EXTRAIT CHOISI:
Article de Pascal Charoy publié dans de Forêts de France n°610 (janvier/février 2018). Pour en savoir plus sur Forêts de France et/ou vous abonner : cliquez ici
En Lorraine et en Alsace, la forêt privée est plus morcelée que la moyenne. Ce n’est donc pas tout à fait un hasard si le CRPF a pris le problème à bras-le-corps depuis quinze ans.
Susciter les rencontres entre acheteurs et vendeurs
« Nous avons considéré, en Lorraine, que le morcellement était un facteur limitant à la mobilisation de bois, souligne Philippe Laden, adjoint au directeur du CRPF. Nous avons donc engagé des actions d’amélioration foncière et de gestion concertée dans les territoires. Nous entendons un discours vieilli qui consiste à dire que les propriétaires sont trop attachés à leurs parcelles pour vendre. C’était vrai il y a cinquante ans. Lorsque l’on sonde les propriétaires, ils vous répondent en effet qu’ils ne sont pas vendeurs, mais si on leur trouve un acheteur qui leur plaît et que le prix est correct, on peut faire bouger les choses. »

EXTRAITS DE DONNÉES:
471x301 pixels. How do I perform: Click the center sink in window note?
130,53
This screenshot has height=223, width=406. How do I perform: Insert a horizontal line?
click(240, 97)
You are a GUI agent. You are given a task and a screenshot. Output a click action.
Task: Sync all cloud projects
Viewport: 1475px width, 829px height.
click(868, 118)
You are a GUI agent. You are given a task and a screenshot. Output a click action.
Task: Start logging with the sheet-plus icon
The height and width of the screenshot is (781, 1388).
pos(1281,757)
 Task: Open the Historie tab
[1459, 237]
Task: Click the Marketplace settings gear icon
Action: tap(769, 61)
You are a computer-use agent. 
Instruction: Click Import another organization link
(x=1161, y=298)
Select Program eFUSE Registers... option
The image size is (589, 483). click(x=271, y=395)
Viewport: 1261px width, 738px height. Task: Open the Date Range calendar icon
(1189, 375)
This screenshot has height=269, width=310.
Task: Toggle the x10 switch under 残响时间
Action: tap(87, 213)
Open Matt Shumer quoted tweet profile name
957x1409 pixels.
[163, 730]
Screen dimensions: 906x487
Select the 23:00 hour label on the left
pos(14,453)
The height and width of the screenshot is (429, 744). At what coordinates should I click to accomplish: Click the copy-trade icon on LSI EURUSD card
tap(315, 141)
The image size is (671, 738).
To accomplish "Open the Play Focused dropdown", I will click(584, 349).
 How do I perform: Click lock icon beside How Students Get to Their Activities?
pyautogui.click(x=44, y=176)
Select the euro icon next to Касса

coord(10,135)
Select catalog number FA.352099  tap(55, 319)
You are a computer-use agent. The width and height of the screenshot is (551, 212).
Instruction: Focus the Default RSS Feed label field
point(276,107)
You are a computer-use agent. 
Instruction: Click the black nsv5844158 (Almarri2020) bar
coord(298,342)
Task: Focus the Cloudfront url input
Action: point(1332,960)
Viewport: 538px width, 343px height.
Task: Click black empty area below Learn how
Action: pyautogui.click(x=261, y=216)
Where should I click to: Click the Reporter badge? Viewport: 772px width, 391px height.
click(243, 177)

LISTE DES TÂCHES:
A) Recopiez l'article sur le morcellement de la forêt privée depuis « Article de Pascal » jusqu'à « depuis quinze ans. » inclus.
B) Quels sont tous les noms propres distincts (personnes, régions, organisme, revue) que contient l'article sur le morcellement de la forêt privée ?
C) Pouvez-vous rédiger la suite de l'article sur le morcellement de la forêt privée, après sa dernière phrase ?
Le listing n'intervient en rien ici.

RÉPONSES DANS L'ORDRE:
A)
Article de Pascal Charoy publié dans de Forêts de France n°610 (janvier/février 2018). Pour en savoir plus sur Forêts de France et/ou vous abonner : cliquez ici
En Lorraine et en Alsace, la forêt privée est plus morcelée que la moyenne. Ce n’est donc pas tout à fait un hasard si le CRPF a pris le problème à bras-le-corps depuis quinze ans.

B) Pascal Charoy, Forêts de France, Lorraine, Alsace, CRPF, Philippe Laden

C)
Il faut toutefois susciter les rencontres. Sans une animation de terrain, il ne se passera rien. Le CRPF et l’ensemble des partenaires ont donc intégré dans les plans pluriannuels régionaux de développement forestiers une partie regroupement foncier. Et tout commence par des réunions publiques. « Si nous invitons les propriétaires pour leur parler de sylviculture et d’augmentation de la récolte, nous n’aurons que très peu de monde, observe Philippe Laden. Si nous venons pour parler de leur patrimoine –souhaitent-ils vendre, acheter ou simplement identifier leurs parcelles ?–, là, les propriétaires viendront nombreux. »
9 000 ha sous documents de gestion durable
Le soutien financier des conseils départementaux et de la Région Alsace a lui aussi joué un rôle non négligeable. Après la tempête de 1999, le CRPF a obtenu auprès des collectivités locales une aide à l’achat des petites parcelles pour compenser les frais de notaire trop élevés par rapport à la valeur de ce foncier. Cela fait globalement douze ans que les départements soutiennent financièrement les actions d’animation menées sur le terrain. Et cela marche. Durant cette période, en Lorraine et en Alsace, 8 976 ha de petites forêts ont accédé à un document de gestion durable grâce au regroupement foncier. Il y a désormais 3 439 ha sous PSG et 5 537 ha sous CBPS. C’est loin d’être négligeable.
Le travail mené à Masevaux (Vosges alsaciennes) a permis de réunir sous un document de gestion durable 800 hectares de forêts initialement morcelées (surfaces en violet). © CRPF Lorraine-Alsace.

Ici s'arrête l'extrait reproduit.